[Stored data entries]
BEGIN

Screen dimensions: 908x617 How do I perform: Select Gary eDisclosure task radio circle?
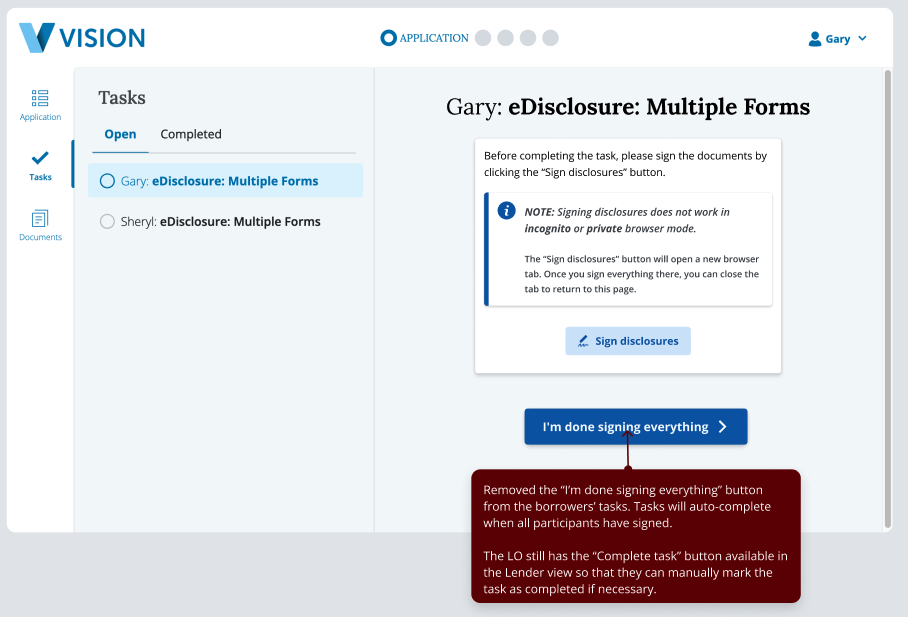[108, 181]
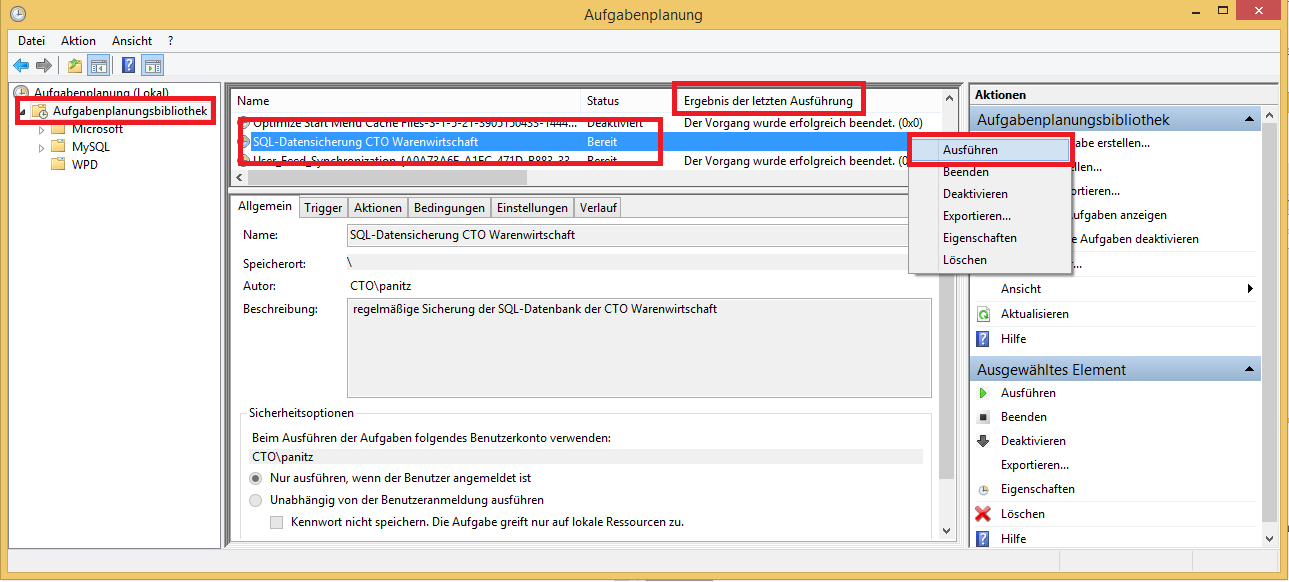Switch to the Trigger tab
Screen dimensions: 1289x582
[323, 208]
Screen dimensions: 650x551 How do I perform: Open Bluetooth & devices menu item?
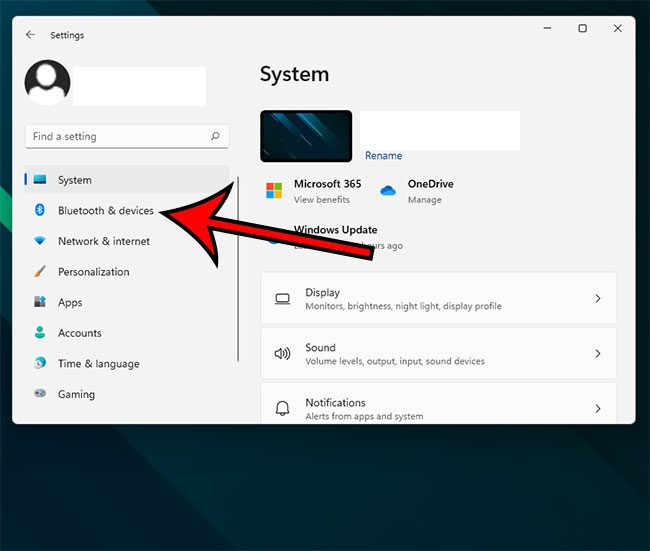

END

*The problem*
All the records above must be retyped exactly, except for their pictures.

*Solved exercise*
Screen dimensions: 908x617 How do I perform: Select Gary eDisclosure task radio circle?
[108, 181]
Switch to the Trigger tab
Screen dimensions: 1289x582
[323, 208]
Screen dimensions: 650x551 How do I perform: Open Bluetooth & devices menu item?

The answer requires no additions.